--- Kutipan Teks ---

Senin, 20 Juni 2011
Jangan sekali-kali meninggalkan sejarah
— Bung Karno, 17 Agustus 1966
JAKARTA meninggalkan sejarah, terkadang sadar, terkadang tidak. Mungkin tiap kota demikian. Setidaknya tiap kota di mana revolusi datang dan revolusi pergi.
Weltevreden yang tenang dan berpohon-pohon, daerah yang disiapkan dengan selera orang-orang mapan (tevreden berarti ”puas”), gedung-gedung kekuasaan dengan tembok putih yang tinggi seperti tak akan terganggu oleh debu dan dera waktu—kita tahu semua itu kini tak tersisa dalam ingatan kolektif. Kita menemukan tilasnya secara kebetulan, atau dengan riset yang tak mudah: Batavia dalam gambar warna sepia.
Dan bukan hanya jejak abad ke-19 yang pudar. Atau terhapus. Jika kini kita lewat Tugu Proklamasi, kita sebenarnya melihat sesuatu yang bertaut tak langsung dengan sejarah. Rumah yang dulu di dekat sana, di jalan yang dulu bernama Pegangsaan Timur—rumah yang bernomor 56 tempat Bung Karno dan Fatmawati tinggal waktu itu—sudah tak ada lagi.
Bung Karno sendiri yang melenyapkannya. Di tempat itu ia ingin menandai sesuatu yang menengok ke masa depan, bukan ke masa lalu: 1 Januari 1961 ia, presiden di pucuk kekuasaan ”demokrasi terpimpin”, mengayunkan cangkul pertama untuk mendirikan sebuah tugu berbentuk bulatan tinggi dengan pucuk berlambang petir. Sekitar 50 meter di belakangnya didirikan sebuah gedung petak, gaya arsitektur modern. Dari sinilah akan dilaksanakan ”Pembangunan Nasional Semesta Berencana”.
Masa lalu pun tersisih. Pernah di tempat itu ada tugu peringatan yang didirikan sejumlah aktivis perempuan Jakarta pada 1946, untuk memperingati setahun kemerdekaan—ketika pasukan Sekutu masih menduduki kota dan suasana tegang. Tapi sejak setahun sebelum Bung Karno mengayunkan cangkul di sana, tugu itu sudah dihancurkan.

--- Data untuk Tugas ---

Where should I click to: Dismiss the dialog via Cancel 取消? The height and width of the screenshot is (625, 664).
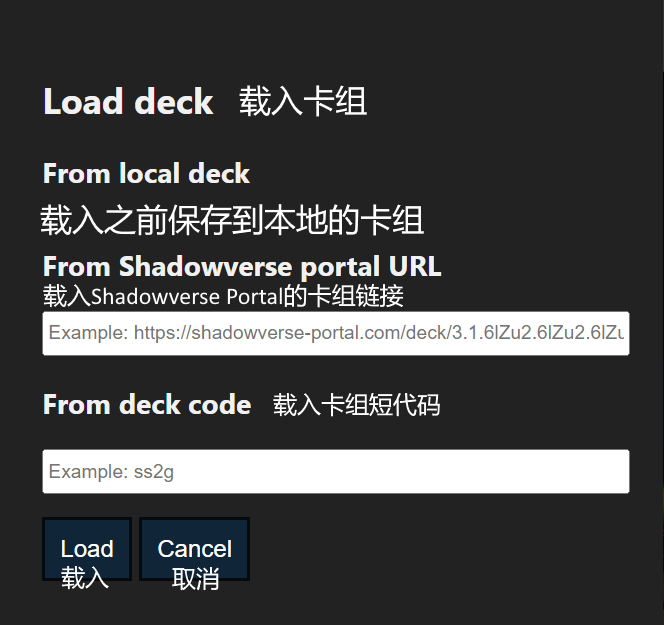[x=194, y=549]
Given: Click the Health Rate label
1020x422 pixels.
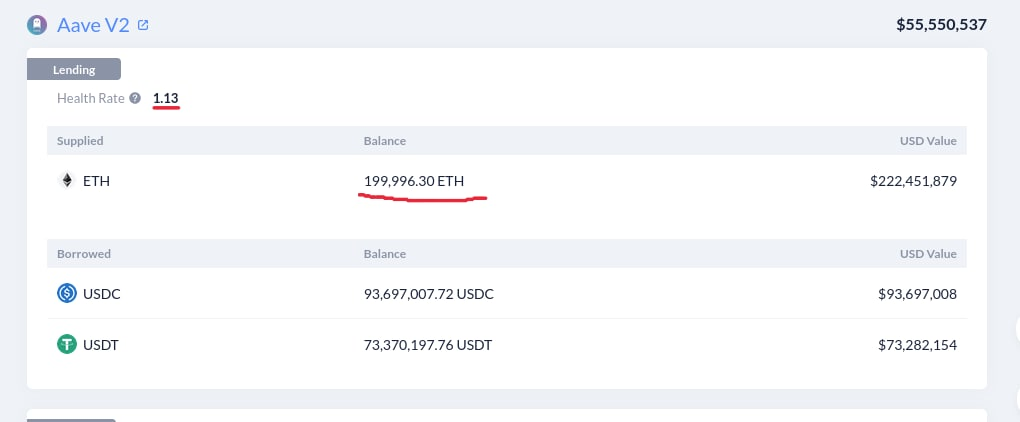Looking at the screenshot, I should [91, 98].
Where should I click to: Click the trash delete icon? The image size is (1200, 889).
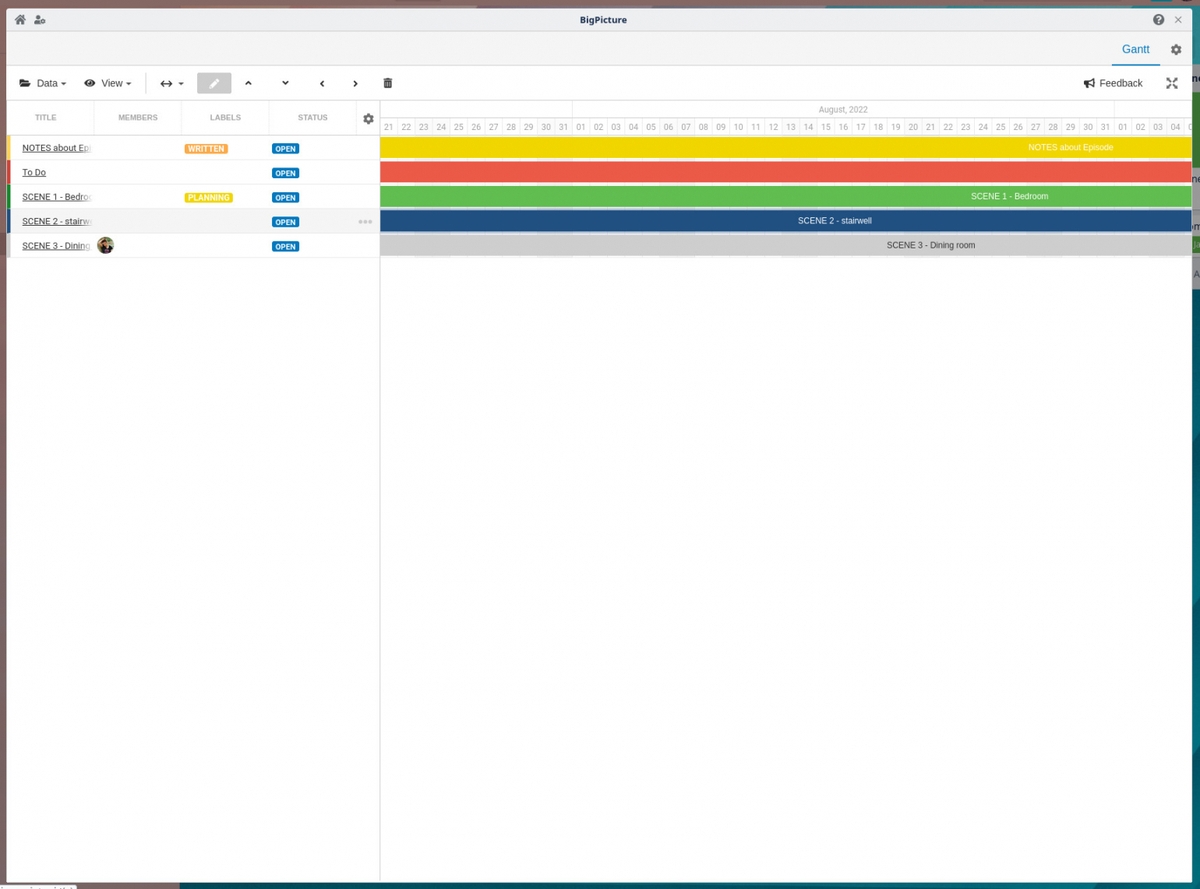(388, 83)
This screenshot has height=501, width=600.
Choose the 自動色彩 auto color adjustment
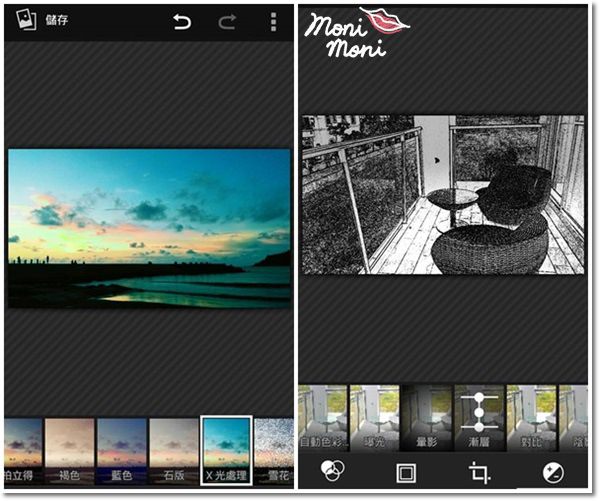pyautogui.click(x=322, y=417)
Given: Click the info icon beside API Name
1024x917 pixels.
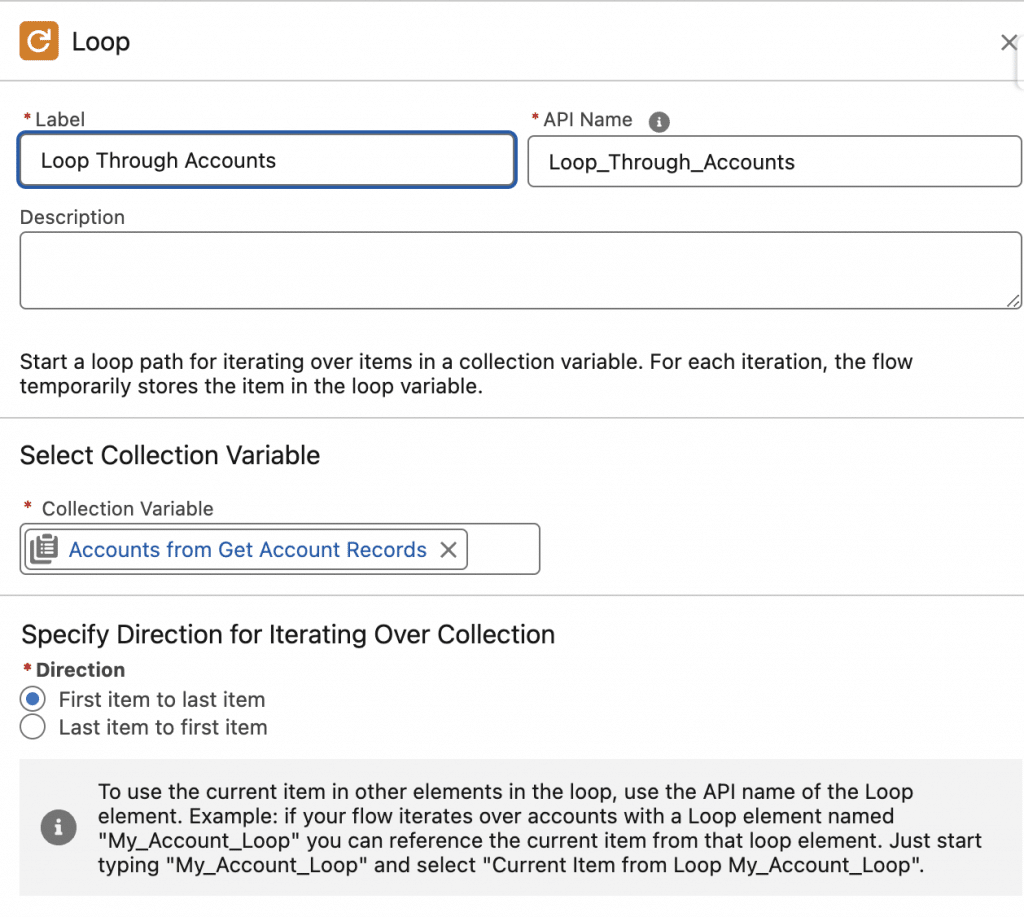Looking at the screenshot, I should point(658,121).
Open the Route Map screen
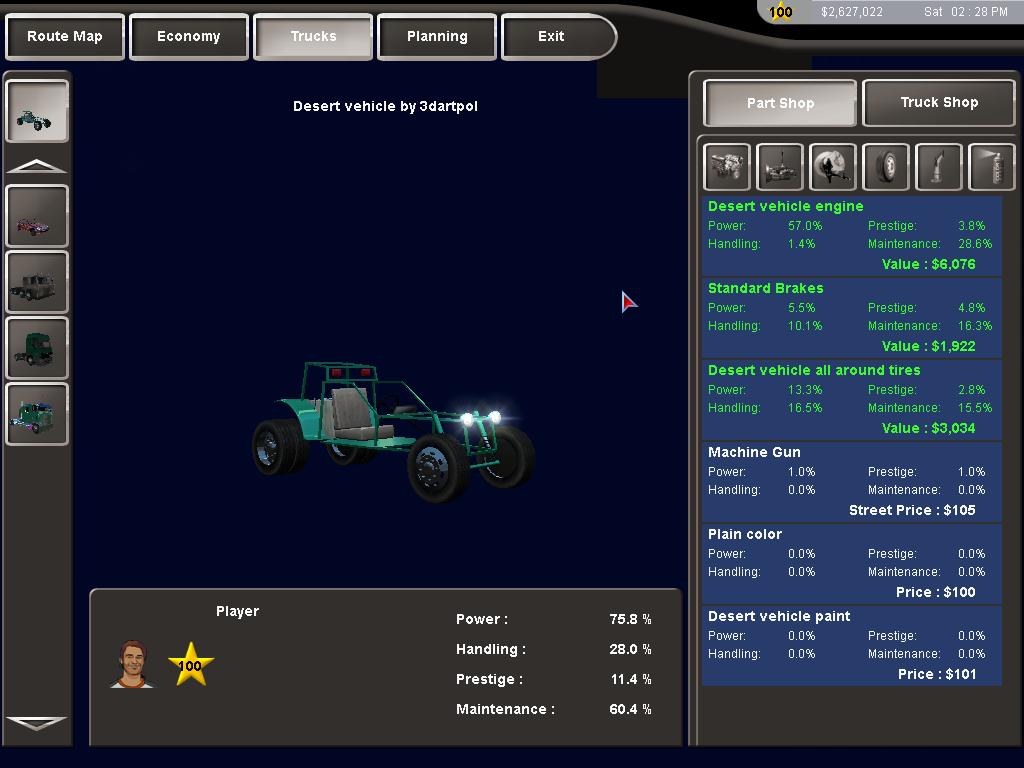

---

▸ **Daftar Tugas**
a: Susun seluruh baris data di atas menjadi daftar bernomor tanpa baris kosong, dan jangan sertakan gambar dalam jawaban.
b: Lanjutkan tulisan tentang Jakarta yang meninggalkan sejarahnya, mulai setelah kalimat terakhir yang ada.

▸ **Jawaban Tiap Tugas**
a:
1. Where should I click to: Dismiss the dialog via Cancel 取消? The height and width of the screenshot is (625, 664).
2. [x=194, y=549]
3. Given: Click the Health Rate label
4. 1020x422 pixels.
5. Looking at the screenshot, I should [91, 98].
6. Where should I click to: Click the trash delete icon? The image size is (1200, 889).
7. (388, 83)
8. This screenshot has height=501, width=600.
9. Choose the 自動色彩 auto color adjustment
10. pyautogui.click(x=322, y=417)
11. Given: Click the info icon beside API Name
12. 1024x917 pixels.
13. Looking at the screenshot, I should point(658,121).
14. Open the Route Map screen

b:
Baru pada 1968, sekitar dua tahun setelah ia tak berkuasa lagi, jejak sejarah itu ditangkap kembali. Sejumlah tokoh perempuan yang dulu aktif dalam persiapan proklamasi, terutama Yos Masdani, mendapat dukungan Gubernur Ali Sadikin untuk mendirikan kembali tugu tahun 1946 itu. Pada 1972, renovasi selesai. Tugu kembali hadir—meskipun tanpa rumah Bung Karno yang dahulu.
Saya tak tahu persis mengapa Bung Karno menghapus petilasan yang penting itu. Mungkin karena tugu kecil itu dulu diresmikan Syahrir, penentangnya yang kemudian, di tahun 1962, dipenjarakannya: politik ingatan sering berlangsung bersama politik kekuasaan. Atau mungkin pula itu juga bagian dari keyakinan lazim seorang revolusioner. Di tahun 1930-an, seperti kita temukan dalam Dibawah Bendera Revolusi, ia menyerukan agar bangsa Indonesia menyambut ”zaman sekarang”. Apa yang disebutnya ”oude-cultuur-maniak”, kegilaan kepada kebudayaan lama, harus dicampakkan. Juga ”pikiran dan angan-angan” yang ”hanya merindui candi-candi, Negarakertagama, Empu Tantular dan Panuluh, dan lain-lain barang kuno”.
Revolusi punya cara sendiri dalam memandang waktu dan memilih lupa. Pada 1792 Revolusi Prancis menghapuskan monarki, institusi berabad-abad itu, dan menetapkan kalender baru yang dimulai dari ”tahun satu”. Ketika Khmer Merah merebut kekuasaan Kamboja pada 1975, tahun itu disebut ”Tahun Nol”. Tampaknya revolusi adalah ”instan” (l’instant) dalam gambaran Bachelard: menawarkan apa yang ”secara mutlak baru”. Tiap ”instan”, kata Bachelard, mewakili apa yang ab origo, murni asli.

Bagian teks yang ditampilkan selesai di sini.